• Page extract:
Zawahiri's grand-uncle, Abdul Razzaq Azzam was the first secretary general of the Arab League, US Lieutenant Commander Youssef H Aboul-Enein wrote in a 2004 report on Zawahiri.

All this should have lined Zawahiri up for a privileged childhood and a glittering career, but Egypt's 1967 war with Israel was the catalyst that sent him in a criminal direction.

"After being swept up by [Jamal Abdel] Nasser’s wave of Arab nationalism, the crushing defeat sent many Egyptians searching for answers, and a few like Zawahiri found it in Islamic radicalism," Lt Com Aboul-Enein wrote.

Zawahiri went on to study medicine, and was awarded a master's degree in surgery.

1981: Sadat assassination

Zawahiri was arrested on suspicion of being involved in the 1981 assassination attempt of Egyptian president Anwar Sadat, but was later acquitted of the charges and served only three years for illegal possession of firearms.

"His stay in prison only increased his militancy," Stephen E Atkins wrote in his book The 9/11 Encyclopedia.

In the pages of a book by Muslim Brotherhood leader Sayyed Qutb, Zawahiri found a spark that lit his bloody path ahead.

1985: Jeddah

After his release from prison, Zawahiri took over the Egyptian Islamic Jihad (EIJ) group, which he helped found while a medical student. The group was involved in numerous anti-government attacks and assassination attempts.

In 1985, Zawahiri went to Saudi Arabia, where he practised medicine for a year in Jeddah.

He then moved to Pakistan to get closer to the war against the Soviets in Afghanistan.

In 1986, Zawahiri met bin Laden and became his "personal adviser and physician", Mr Atkins wrote.

Zawahiri is believed to have had a great influence on bin Laden.

"Zawahiri managed to introduce drastic changes to Osama bin Laden's philosophy ... mainly because of the friendship that developed between them," Montasser Al Zayyat wrote in his book The Road to Al Qaeda: The Story of Bin Laden's Right Hand Man.

• Dataset excerpt:
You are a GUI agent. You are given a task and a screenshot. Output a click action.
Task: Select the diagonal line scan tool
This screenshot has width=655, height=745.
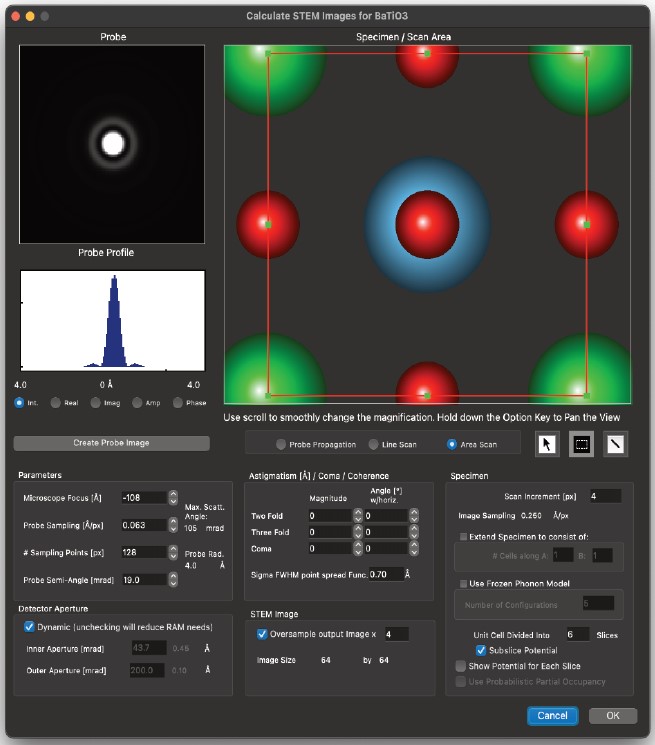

• Tasks for this exercise:
- 1) Using the text about Zawahiri, decide whether each statement agrees with it. Answer yes or no and quote the words that decide it.
(a) Zawahiri's grand-uncle was the first secretary general of the Arab League.
(b) Zawahiri was convicted of involvement in the assassination attempt on Anwar Sadat.
(c) Zawahiri practiced medicine in Jeddah for two years.
- 2) Answer these questions from the text about Zawahiri.
(a) What degree was Zawahiri awarded after studying medicine?
(b) To which country did Zawahiri move after his time in Saudi Arabia?
(c) In what year did Zawahiri meet bin Laden?

• Responses by task:
- 1)
(a) Yes: "Zawahiri's grand-uncle, Abdul Razzaq Azzam was the first secretary general of the Arab League"
(b) No: "was later acquitted of the charges and served only three years for illegal possession of firearms"
(c) No: "he practised medicine for a year in Jeddah"

- 2)
(a) A master's degree in surgery
(b) Pakistan
(c) 1986